Il fumo "cancella" il cromosoma maschile Y

Il risultato potrebbe spiegare il perché i tumori siano più comuni negli uomini che nelle donne

ROMA. Il fumo cancella il cromosoma Y: gli uomini fumatori hanno un rischio triplo, rispetto ai non fumatori, di perdere il cromosoma maschile. La scoperta, pubblicata sulla rivista Science, si deve ad un gruppo di ricerca coordinato da Jan Dumanski e Lars Forsberg, dell'università svedese di Uppsala. Il risultato potrebbe spiegare il perché i tumori, nei fumatori, siano più comuni negli uomini che nelle donne.

La scoperta è stata realizzata analizzando in oltre 6.000 uomini una vasta serie di parametri legati alla salute e stile di vita, come età, abitudini alimentari, livello di educazione. E'emerso è che i cromosomi Y, il 'pacchetto' di Dna fondamentale per la determinazione del sesso, scompaiono molto frequentemente dalle cellule del sangue dei fumatori. Il fenomeno è molto più raro invece nei non fumatori o nei soggetti che sono riusciti a smettere.
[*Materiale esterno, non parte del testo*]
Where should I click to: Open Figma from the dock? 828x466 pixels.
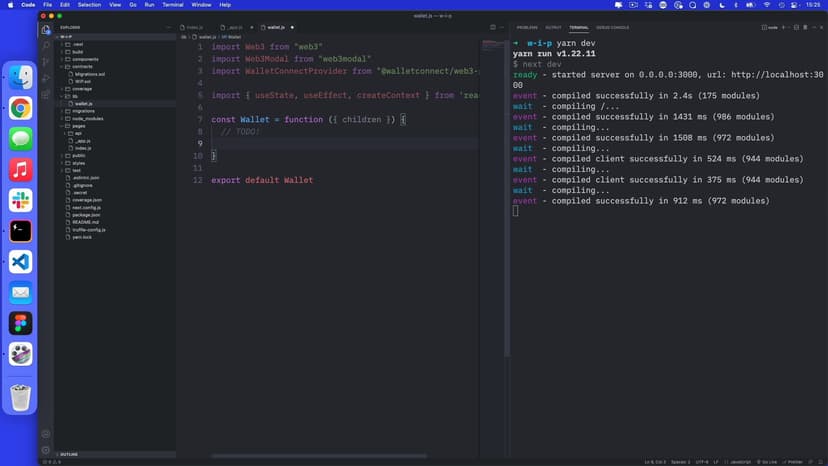point(20,323)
L'effetto del fumo, spiegano i ricercatori, sembrerebbe essere direttamente legato alla quantità di sigarette che si fumano e smettere porta alla 'riconquista' dei cromosomi Y.

Nonostante non sia ancora pienamente compreso il possibile nesso tra la perdita di questo cromosoma e l'insorgenza di tumori, lo studio dimostra come il fumo sia un grande pericolo per il Dna, in particolare il cromosoma Y.
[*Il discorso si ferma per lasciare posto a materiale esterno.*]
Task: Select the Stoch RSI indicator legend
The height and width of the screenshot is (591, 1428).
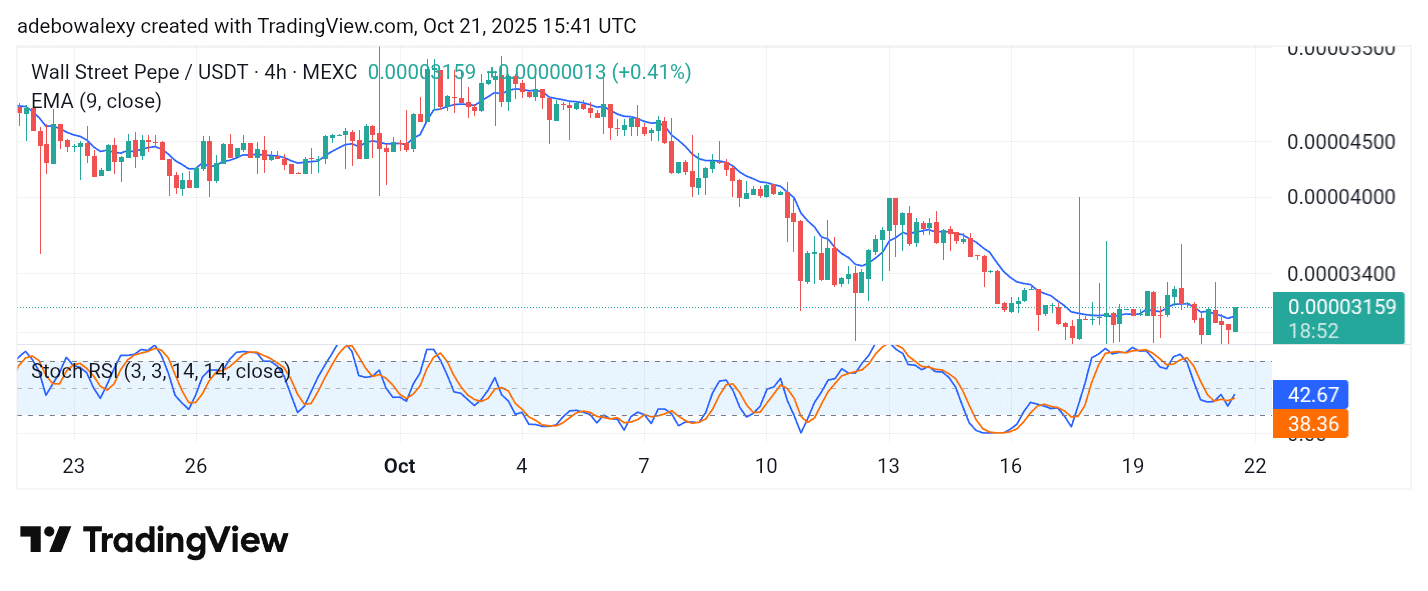Action: [160, 372]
Per il genetista Giuseppe Novelli, rettore dell'università di Roma Tor Vergata, "è noto che il fumo causa danni genetici e che il cromosoma Y sia un obiettivo privilegiato delle mutazioni. Si tratta infatti di un cromosoma molto instabile tanto che con l'età tende a 'distruggersi' e si ipotizza che potremmo addirittura perderlo del tutto nel corso dell'evoluzione. Questo studio mette insieme questi due fenomeni e dimostra che il fumo accentua i danni al cromosoma Y". E' anche noto, aggiunge, che ''nei maschi esiste un'incidenza di tumori più elevata e lo studio sembra quasi spiegarne il motivo. Il lavoro però non riesce a dimostrarlo pienamente, non riesce a fornire un collegamento diretto tra questi due fenomeni".